(Stored rows)
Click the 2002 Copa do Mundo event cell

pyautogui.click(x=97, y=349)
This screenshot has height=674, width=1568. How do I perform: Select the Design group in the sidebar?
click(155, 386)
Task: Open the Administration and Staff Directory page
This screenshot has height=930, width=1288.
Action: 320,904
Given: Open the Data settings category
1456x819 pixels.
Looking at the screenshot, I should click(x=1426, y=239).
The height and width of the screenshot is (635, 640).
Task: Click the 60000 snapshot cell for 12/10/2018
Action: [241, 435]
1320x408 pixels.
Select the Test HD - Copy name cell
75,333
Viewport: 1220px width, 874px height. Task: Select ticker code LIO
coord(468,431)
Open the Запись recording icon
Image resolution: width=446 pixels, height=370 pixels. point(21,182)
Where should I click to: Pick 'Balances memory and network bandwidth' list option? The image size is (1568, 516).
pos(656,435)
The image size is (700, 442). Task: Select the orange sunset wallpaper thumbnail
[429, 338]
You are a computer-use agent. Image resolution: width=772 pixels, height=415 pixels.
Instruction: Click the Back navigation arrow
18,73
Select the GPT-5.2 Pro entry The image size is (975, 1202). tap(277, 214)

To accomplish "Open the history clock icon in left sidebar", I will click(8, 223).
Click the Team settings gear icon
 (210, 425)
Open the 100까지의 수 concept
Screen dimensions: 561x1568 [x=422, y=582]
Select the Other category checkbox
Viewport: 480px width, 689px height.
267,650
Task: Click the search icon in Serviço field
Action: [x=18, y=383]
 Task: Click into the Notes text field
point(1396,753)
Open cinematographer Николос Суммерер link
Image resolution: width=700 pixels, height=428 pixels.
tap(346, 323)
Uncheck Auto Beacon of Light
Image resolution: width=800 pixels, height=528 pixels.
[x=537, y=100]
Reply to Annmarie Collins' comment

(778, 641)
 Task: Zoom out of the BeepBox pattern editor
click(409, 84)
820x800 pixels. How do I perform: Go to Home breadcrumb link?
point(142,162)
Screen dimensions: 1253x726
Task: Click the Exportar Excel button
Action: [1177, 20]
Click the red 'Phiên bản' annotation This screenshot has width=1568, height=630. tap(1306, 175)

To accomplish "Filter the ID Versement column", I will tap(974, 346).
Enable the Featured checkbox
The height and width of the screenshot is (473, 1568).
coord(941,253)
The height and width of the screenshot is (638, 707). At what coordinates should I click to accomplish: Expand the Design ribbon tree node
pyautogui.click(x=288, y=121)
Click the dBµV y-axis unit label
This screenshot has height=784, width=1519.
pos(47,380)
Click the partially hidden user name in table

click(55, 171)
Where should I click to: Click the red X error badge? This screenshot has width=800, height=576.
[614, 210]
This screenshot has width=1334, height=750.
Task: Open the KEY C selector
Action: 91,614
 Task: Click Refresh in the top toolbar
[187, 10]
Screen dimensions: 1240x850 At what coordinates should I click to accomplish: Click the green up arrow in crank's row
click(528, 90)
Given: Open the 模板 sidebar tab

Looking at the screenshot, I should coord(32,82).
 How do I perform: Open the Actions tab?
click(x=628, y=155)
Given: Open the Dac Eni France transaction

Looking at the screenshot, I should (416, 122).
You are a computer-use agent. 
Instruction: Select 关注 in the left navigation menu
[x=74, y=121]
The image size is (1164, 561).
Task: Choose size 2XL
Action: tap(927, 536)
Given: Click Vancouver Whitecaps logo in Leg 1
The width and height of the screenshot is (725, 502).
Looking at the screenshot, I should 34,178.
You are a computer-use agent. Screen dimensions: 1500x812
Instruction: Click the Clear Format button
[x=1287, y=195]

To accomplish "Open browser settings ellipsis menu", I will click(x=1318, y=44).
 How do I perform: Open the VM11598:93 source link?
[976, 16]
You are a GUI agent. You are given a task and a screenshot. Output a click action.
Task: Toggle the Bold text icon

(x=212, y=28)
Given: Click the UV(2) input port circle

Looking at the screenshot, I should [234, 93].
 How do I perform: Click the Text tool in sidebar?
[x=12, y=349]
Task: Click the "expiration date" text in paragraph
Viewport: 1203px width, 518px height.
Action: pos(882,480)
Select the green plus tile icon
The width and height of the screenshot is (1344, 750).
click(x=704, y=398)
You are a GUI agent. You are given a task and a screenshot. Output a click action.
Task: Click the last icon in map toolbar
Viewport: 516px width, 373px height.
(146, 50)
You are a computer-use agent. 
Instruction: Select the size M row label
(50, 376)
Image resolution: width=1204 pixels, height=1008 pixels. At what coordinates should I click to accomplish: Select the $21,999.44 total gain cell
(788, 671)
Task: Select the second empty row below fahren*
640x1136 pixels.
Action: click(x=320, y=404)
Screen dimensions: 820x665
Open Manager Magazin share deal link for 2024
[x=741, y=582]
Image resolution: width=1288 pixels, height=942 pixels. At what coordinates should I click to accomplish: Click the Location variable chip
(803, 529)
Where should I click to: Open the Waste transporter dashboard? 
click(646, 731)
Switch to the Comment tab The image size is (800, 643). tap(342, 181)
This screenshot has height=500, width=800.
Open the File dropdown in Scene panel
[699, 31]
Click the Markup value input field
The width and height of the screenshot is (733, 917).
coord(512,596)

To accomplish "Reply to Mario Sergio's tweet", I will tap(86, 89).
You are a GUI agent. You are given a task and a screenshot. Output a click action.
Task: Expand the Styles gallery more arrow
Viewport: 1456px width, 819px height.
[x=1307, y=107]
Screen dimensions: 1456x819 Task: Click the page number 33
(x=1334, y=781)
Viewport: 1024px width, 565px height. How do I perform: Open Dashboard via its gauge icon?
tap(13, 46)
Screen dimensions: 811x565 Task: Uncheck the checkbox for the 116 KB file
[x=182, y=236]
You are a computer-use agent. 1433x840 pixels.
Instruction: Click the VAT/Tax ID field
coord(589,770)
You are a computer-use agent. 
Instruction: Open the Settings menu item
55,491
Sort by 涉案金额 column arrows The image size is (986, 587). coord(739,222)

(Instructions for the task) Can you output the lines from the line with "Task: Zoom out of the BeepBox pattern editor" to the line with "Looking at the screenshot, I should (416, 122).", both included, as a JSON list of strings with one string per line and no blank lines?

(Finished answer)
[
  " Task: Zoom out of the BeepBox pattern editor",
  "click(409, 84)",
  "820x800 pixels. How do I perform: Go to Home breadcrumb link?",
  "point(142,162)",
  "Screen dimensions: 1253x726",
  "Task: Click the Exportar Excel button",
  "Action: [1177, 20]",
  "Click the red 'Phiên bản' annotation This screenshot has width=1568, height=630. tap(1306, 175)",
  "To accomplish \"Filter the ID Versement column\", I will tap(974, 346).",
  "Enable the Featured checkbox",
  "The height and width of the screenshot is (473, 1568).",
  "coord(941,253)",
  "The height and width of the screenshot is (638, 707). At what coordinates should I click to accomplish: Expand the Design ribbon tree node",
  "pyautogui.click(x=288, y=121)",
  "Click the dBµV y-axis unit label",
  "This screenshot has height=784, width=1519.",
  "pos(47,380)",
  "Click the partially hidden user name in table",
  "click(55, 171)",
  "Where should I click to: Click the red X error badge? This screenshot has width=800, height=576.",
  "[614, 210]",
  "This screenshot has width=1334, height=750.",
  "Task: Open the KEY C selector",
  "Action: 91,614",
  " Task: Click Refresh in the top toolbar",
  "[187, 10]",
  "Screen dimensions: 1240x850 At what coordinates should I click to accomplish: Click the green up arrow in crank's row",
  "click(528, 90)",
  "Given: Open the 模板 sidebar tab",
  "Looking at the screenshot, I should coord(32,82).",
  " How do I perform: Open the Actions tab?",
  "click(x=628, y=155)",
  "Given: Open the Dac Eni France transaction",
  "Looking at the screenshot, I should (416, 122)."
]